Kagoshima, Sul do Japão – 23 de dezembro de 1876

Ano 9 da Era Meiji


O sol cumpriu sua rota sobre o Pacífico e pôs-se atrás do vulcão Sakurajima. No porto, as águas avermelharam-se e o céu deu os primeiros indícios de escurecer, tingindo a neve que encobria as ruas e as telhas do centro da cidade com matizes de púrpura e laranja. Com a proximidade do anoitecer, um vento mais rude e gélido soprou entre as casas, carregando consigo um cheiro ácido de excremento humano que o fez torcer o nariz.

"Cidade de merda".

Esse era um dos incontáveis motivos pelos quais odiava Kagoshima, pensando em como a visitava com mais frequência do que gostaria. Em Yoshiwara, as mulheres tinham fragrância de flores, o saquê era mais suave, o chá mais quente, e a comida era incomparável. Ah, a comida! Boa comida e boas mulheres, sentia falta de ambos, não encontrando nenhum naquele fim de mundo que, ao contrário da moderna e gloriosa Tóquio, ainda parecia um antigo feudo.

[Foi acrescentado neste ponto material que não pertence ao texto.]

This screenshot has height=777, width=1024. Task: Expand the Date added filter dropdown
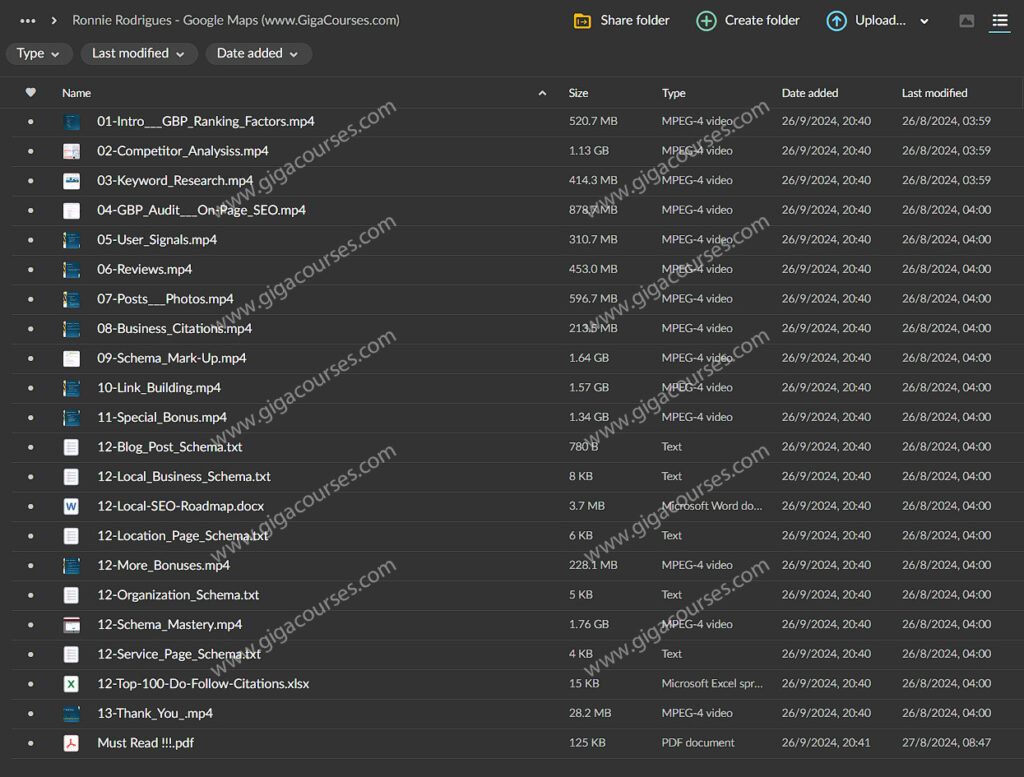(x=258, y=54)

Sentado diante de uma mesa baixa de um restaurante, que mais lhe parecia um barraco de madeira prestes a despencar, tentou mastigar aquilo que diziam ser a especialidade regional: takoyaki, embora a textura dura do polvo malcozido o deixasse enojado e insatisfeito, recusando-se a tentar comer outro pedaço daquela porcaria. Uma cidade de pescadores estragando a preparação de um molusco era a prova final de que tudo ali era uma grande merda.

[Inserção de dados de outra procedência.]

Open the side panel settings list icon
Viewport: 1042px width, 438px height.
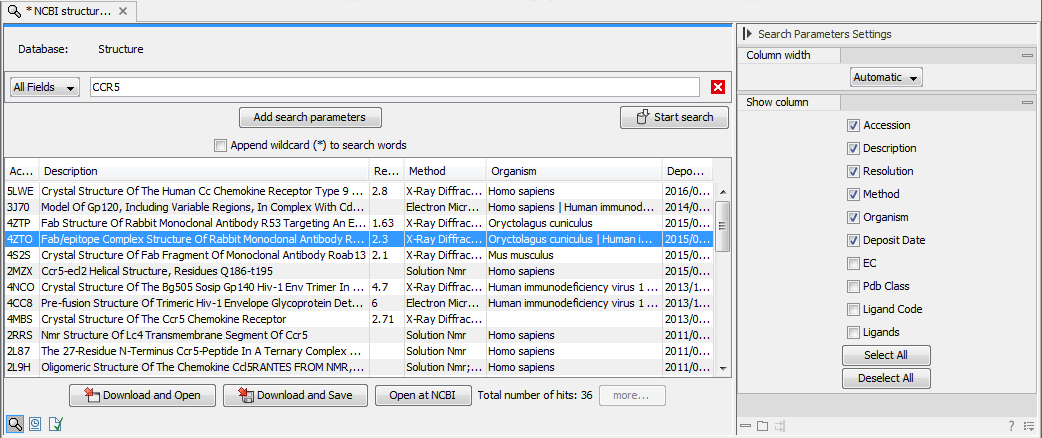pyautogui.click(x=1028, y=426)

E enquanto virava o copo de saquê – frio e de péssima qualidade – para limpar o sabor estranho da refeição, capturou um movimento provindo dos fundos do restaurante e notou como um grupo de aproximadamente oito homens o encarava de outra mesa. Baixou a mão e decidiu retribuí-los, puxando as mangas do haori para expor os antebraços completamente tatuados, uma mensagem clara o bastante para fazê-los desviar o olhar.

Seus caipiras do caralho – murmurou, irritado.

Em Tóquio, algo assim jamais ocorreria.

Na capital, era tratado sempre com respeito e cordialidade aonde quer que fosse, embora muito disso estivesse mais relacionado ao medo de sua reação com que propriamente uma consideração à sua pessoa. Ora, mas isso não importava. Era um homem que valorizava as cortesias e hierarquias das relações interpessoais, considerando o ato de encarar sem cumprimentá-lo ou conhecê-lo, algo terrivelmente grosseiro.

Compreendia que sua aparência chamava atenção em um lugar como aquele, pois ao contrário dos outros homens, que preservavam a cabeleira – seja ela longa ou curta –, gostava de raspar a cabeça com uma navalha diariamente, preservando somente uma vasta e sedosa barba negra; e tatuagens coloridas tomavam-lhe o corpo inteiro: do pescoço aos dedos do pé. Como se não bastasse, vestia o haori azul-marinho sobre o kimono, com um grandioso e chamativo escrito em branco nas costas:

任侠団体Ninkyō dantai*

Era um membro orgulhoso da família, o braço direito do líder, e não deixaria de expor quem era por um bando de pescadores que nunca sequer havia colocado um pé para fora daquela vila decrépita. De fato, achava muito bom que soubessem todo o peso daquelas tatuagens e a dimensão do perigo que colocar-se-iam acaso ousassem brigar com ele. "Mas do jeito que as pessoas em Kagoshima são burras, eu deveria tatuar 'Yakuza*' na minha testa".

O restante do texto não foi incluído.